■ Tasks for this exercise:
**A)** Reproduce the national park travel passage from "Between New Bedford" up to and including "from the Atlantic.".
**B)** Name every beach mentioned by name in the national park travel passage.
**C)** Render this sentence from the national park travel passage in Spanish: "These watery realms lead you away from summer crowds and into wonderfully pristine wilderness."

■ Text for analysis:
---------------

Between New Bedford and Fredericksburg I managed a few days at Cape Cod National Seashore, where, ahead of the summer crowds, I enjoyed warm temperatures, clear skies, scant humidity, and a game of Frisbee at Newcomb Hollow Beach as the surf rolled ashore. A few hundred yards south the remains of a 19th-century schooner still were visible, months after a winter storm spit them up from the Atlantic.
There also was time for fried scallops, raw oysters, steamed clams and a beer or two at the ocean-front Beachcomber Restaurant just down the road at Cahoon Hollow Beach, also part of the national seashore.
A short drive north took me to Provincetown and Race Point Beach, where the Old Harbor Lifesaving Station stands, a silent memorial to the gritty men and women who played an invaluable role in rescuing crew and passengers from ships that wrecked along the coast.
One week, three units of the National Park System, three very different experiences. Is this a great system or what? There's a richness of place, natural history, and cultural history in the park system that can't easily be found anywhere else. And it's ours to savor.
So where in the system might you be heading to this summer?
Paddling Parks
Later this year I've got five days of paddling penciled in at Yellowstone National Park. While most Yellowstone visitors are drawn to the geothermal wonders and landscapes dotted with wildlife, Lewis, Shoshone and Yellowstone lakes offer incredible paddling opportunities. These watery realms lead you away from summer crowds and into wonderfully pristine wilderness. Choose Shoshone Lake as your destination and you can enjoy the Shoshone Geyser Basin.

---------------

■ Dataset records:
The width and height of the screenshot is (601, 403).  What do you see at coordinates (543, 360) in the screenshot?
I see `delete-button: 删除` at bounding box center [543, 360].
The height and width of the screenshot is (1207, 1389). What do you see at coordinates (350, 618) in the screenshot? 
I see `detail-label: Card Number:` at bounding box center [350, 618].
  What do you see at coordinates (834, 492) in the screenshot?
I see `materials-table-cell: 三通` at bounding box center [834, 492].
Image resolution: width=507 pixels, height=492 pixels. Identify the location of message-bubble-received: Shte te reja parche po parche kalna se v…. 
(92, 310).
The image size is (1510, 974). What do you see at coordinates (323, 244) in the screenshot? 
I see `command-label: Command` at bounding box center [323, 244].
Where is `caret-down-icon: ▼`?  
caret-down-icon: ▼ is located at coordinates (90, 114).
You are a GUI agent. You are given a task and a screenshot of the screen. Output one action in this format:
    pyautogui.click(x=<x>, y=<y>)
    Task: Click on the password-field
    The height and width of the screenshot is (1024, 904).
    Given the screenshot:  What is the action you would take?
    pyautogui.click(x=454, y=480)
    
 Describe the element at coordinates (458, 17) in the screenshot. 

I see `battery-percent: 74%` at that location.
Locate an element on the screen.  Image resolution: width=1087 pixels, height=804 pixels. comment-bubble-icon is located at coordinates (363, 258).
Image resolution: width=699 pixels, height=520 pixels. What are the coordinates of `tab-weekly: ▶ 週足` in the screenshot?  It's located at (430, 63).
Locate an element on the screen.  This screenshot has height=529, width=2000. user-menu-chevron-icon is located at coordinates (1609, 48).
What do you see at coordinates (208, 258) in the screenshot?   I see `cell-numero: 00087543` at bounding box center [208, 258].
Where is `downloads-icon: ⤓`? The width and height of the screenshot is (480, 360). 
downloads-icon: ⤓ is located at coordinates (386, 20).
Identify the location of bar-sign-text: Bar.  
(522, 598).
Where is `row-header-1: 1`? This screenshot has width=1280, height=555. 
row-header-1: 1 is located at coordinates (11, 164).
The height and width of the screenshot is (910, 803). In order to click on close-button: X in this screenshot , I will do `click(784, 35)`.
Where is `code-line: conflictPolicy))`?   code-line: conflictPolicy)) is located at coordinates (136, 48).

---------------

■ Answers in order:
**A)**
Between New Bedford and Fredericksburg I managed a few days at Cape Cod National Seashore, where, ahead of the summer crowds, I enjoyed warm temperatures, clear skies, scant humidity, and a game of Frisbee at Newcomb Hollow Beach as the surf rolled ashore. A few hundred yards south the remains of a 19th-century schooner still were visible, months after a winter storm spit them up from the Atlantic.

**B)**
Newcomb Hollow Beach
Cahoon Hollow Beach
Race Point Beach

**C)** Estos reinos acuáticos te alejan de las multitudes del verano y te llevan a una naturaleza salvaje maravillosamente prístina.